## Supplied information
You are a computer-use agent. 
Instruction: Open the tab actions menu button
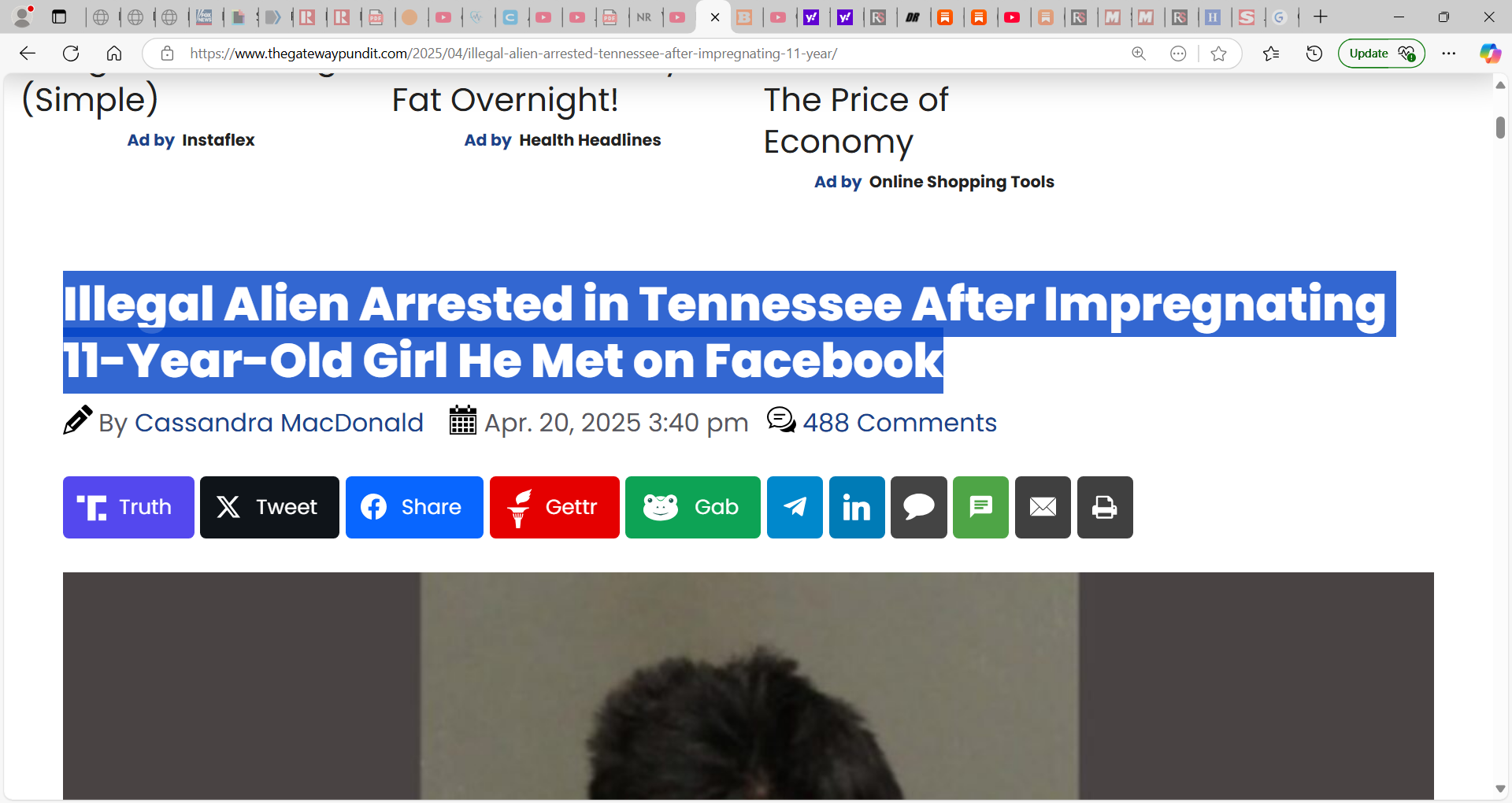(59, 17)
* * *
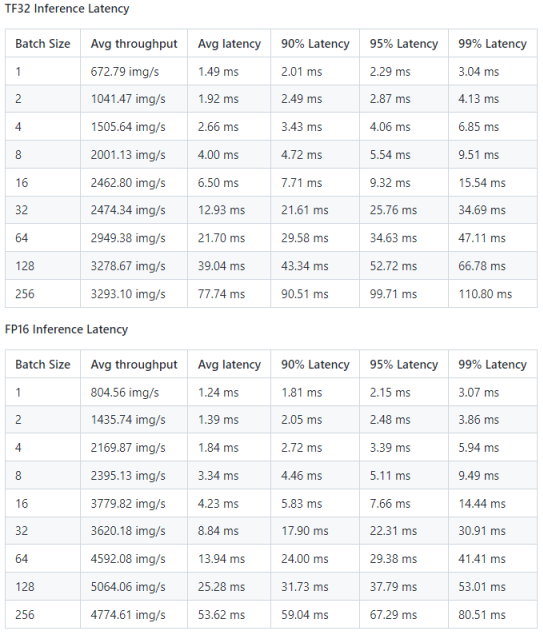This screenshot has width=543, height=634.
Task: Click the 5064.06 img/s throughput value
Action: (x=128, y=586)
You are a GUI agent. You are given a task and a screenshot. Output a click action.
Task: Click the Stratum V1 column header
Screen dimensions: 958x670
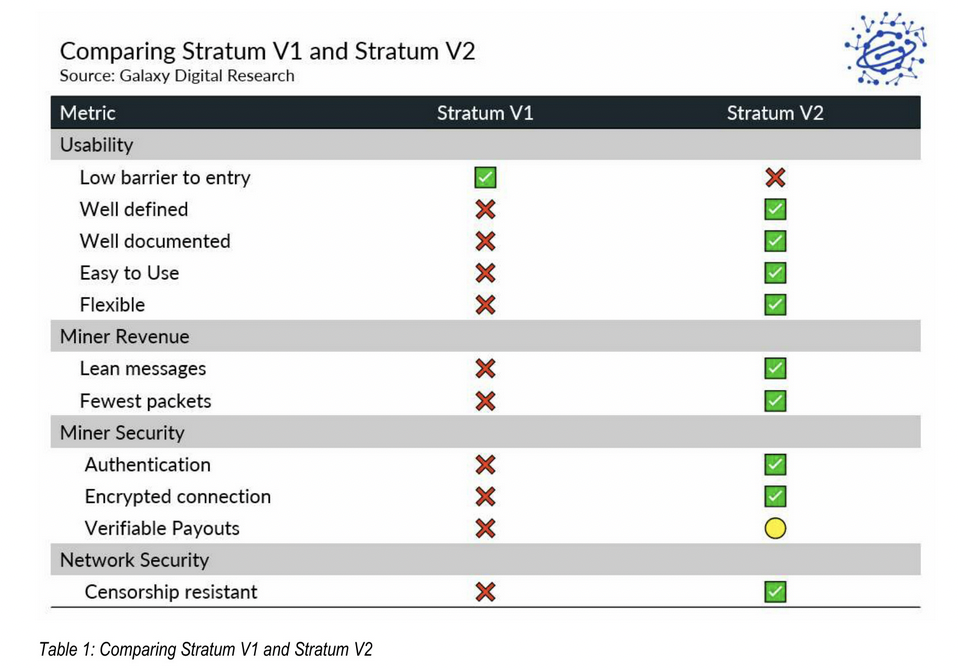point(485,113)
---
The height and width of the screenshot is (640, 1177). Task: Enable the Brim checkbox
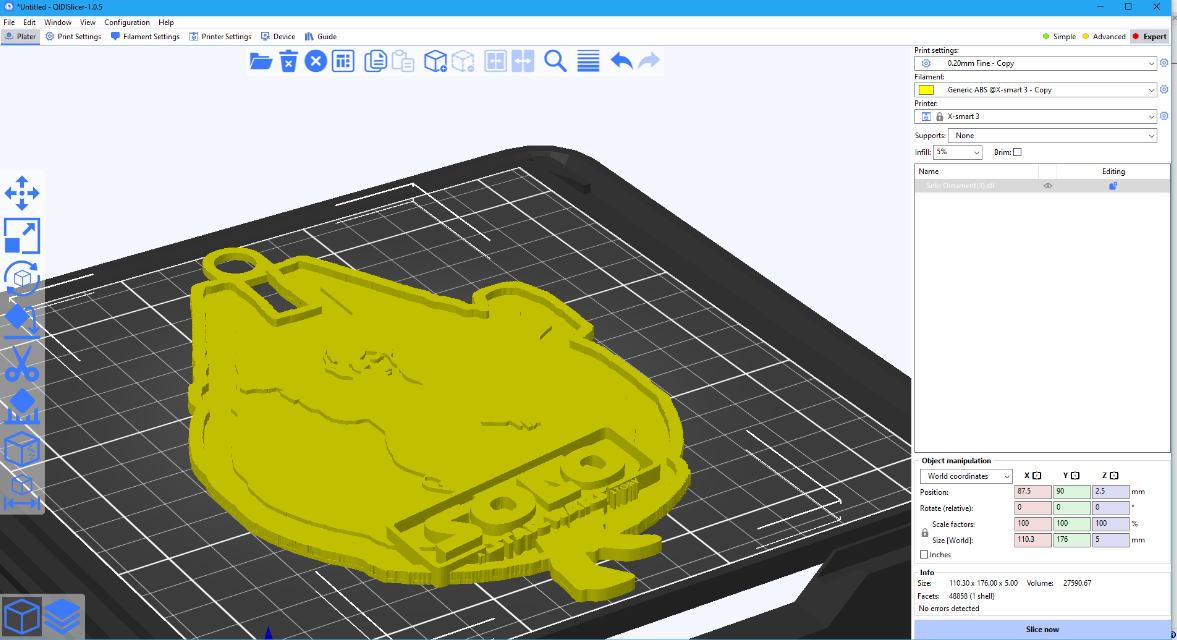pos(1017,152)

## Problem details
Return each line of the data above that contains the word "agent". Case counts.

## Exercise output
You are a computer-use agent. 
You are a GUI agent. You are given a task and a screenshot. Output a click action.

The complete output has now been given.